__SOURCE INFORMATION__.
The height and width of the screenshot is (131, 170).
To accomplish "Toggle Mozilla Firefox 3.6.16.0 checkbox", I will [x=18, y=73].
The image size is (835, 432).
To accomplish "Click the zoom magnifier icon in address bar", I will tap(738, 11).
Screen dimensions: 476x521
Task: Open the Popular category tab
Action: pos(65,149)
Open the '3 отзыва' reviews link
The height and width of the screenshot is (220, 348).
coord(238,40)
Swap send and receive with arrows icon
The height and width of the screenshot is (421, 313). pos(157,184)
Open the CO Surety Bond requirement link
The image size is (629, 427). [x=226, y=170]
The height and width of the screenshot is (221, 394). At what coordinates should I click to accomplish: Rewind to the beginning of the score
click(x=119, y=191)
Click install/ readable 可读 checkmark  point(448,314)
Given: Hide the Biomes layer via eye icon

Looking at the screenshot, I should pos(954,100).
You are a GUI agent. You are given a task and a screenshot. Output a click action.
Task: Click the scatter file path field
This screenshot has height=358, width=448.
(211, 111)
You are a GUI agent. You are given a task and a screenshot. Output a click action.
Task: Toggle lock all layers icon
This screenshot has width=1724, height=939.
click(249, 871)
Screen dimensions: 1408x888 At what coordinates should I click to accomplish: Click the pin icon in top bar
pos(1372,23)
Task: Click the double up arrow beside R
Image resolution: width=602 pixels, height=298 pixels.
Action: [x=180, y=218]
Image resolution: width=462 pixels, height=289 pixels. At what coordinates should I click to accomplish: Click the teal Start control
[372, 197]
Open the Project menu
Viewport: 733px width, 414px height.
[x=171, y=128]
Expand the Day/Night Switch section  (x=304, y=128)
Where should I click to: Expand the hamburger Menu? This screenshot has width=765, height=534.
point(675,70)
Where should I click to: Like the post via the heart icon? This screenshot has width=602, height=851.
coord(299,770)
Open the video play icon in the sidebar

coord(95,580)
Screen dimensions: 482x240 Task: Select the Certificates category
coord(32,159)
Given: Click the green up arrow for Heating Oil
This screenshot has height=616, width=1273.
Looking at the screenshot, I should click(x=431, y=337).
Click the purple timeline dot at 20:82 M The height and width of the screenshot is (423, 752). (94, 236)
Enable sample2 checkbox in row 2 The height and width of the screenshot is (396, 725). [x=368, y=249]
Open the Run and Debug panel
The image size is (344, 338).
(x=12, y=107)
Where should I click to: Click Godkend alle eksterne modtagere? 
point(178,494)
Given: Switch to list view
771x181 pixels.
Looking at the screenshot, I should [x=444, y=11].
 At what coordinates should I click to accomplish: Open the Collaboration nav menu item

__TASK BRIEF__. Nothing but an exact repetition of the entries is expected here.

__SOLUTION BELOW__.
The height and width of the screenshot is (131, 170).
To accomplish "Toggle Mozilla Firefox 3.6.16.0 checkbox", I will [x=18, y=73].
The image size is (835, 432).
To accomplish "Click the zoom magnifier icon in address bar", I will tap(738, 11).
Screen dimensions: 476x521
Task: Open the Popular category tab
Action: pos(65,149)
Open the '3 отзыва' reviews link
The height and width of the screenshot is (220, 348).
coord(238,40)
Swap send and receive with arrows icon
The height and width of the screenshot is (421, 313). pos(157,184)
Open the CO Surety Bond requirement link
The image size is (629, 427). [x=226, y=170]
The height and width of the screenshot is (221, 394). At what coordinates should I click to accomplish: Rewind to the beginning of the score
click(x=119, y=191)
Click install/ readable 可读 checkmark  point(448,314)
Given: Hide the Biomes layer via eye icon

Looking at the screenshot, I should pos(954,100).
You are a GUI agent. You are given a task and a screenshot. Output a click action.
Task: Click the scatter file path field
This screenshot has height=358, width=448.
(211, 111)
You are a GUI agent. You are given a task and a screenshot. Output a click action.
Task: Toggle lock all layers icon
This screenshot has width=1724, height=939.
click(249, 871)
Screen dimensions: 1408x888 At what coordinates should I click to accomplish: Click the pin icon in top bar
pos(1372,23)
Task: Click the double up arrow beside R
Image resolution: width=602 pixels, height=298 pixels.
Action: [x=180, y=218]
Image resolution: width=462 pixels, height=289 pixels. At what coordinates should I click to accomplish: Click the teal Start control
[372, 197]
Open the Project menu
Viewport: 733px width, 414px height.
[x=171, y=128]
Expand the Day/Night Switch section  (x=304, y=128)
Where should I click to: Expand the hamburger Menu? This screenshot has width=765, height=534.
point(675,70)
Where should I click to: Like the post via the heart icon? This screenshot has width=602, height=851.
coord(299,770)
Open the video play icon in the sidebar

coord(95,580)
Screen dimensions: 482x240 Task: Select the Certificates category
coord(32,159)
Given: Click the green up arrow for Heating Oil
This screenshot has height=616, width=1273.
Looking at the screenshot, I should click(x=431, y=337).
Click the purple timeline dot at 20:82 M The height and width of the screenshot is (423, 752). (94, 236)
Enable sample2 checkbox in row 2 The height and width of the screenshot is (396, 725). [x=368, y=249]
Open the Run and Debug panel
The image size is (344, 338).
(x=12, y=107)
Where should I click to: Click Godkend alle eksterne modtagere? 
point(178,494)
Given: Switch to list view
771x181 pixels.
Looking at the screenshot, I should [x=444, y=11].
 At what coordinates should I click to accomplish: Open the Collaboration nav menu item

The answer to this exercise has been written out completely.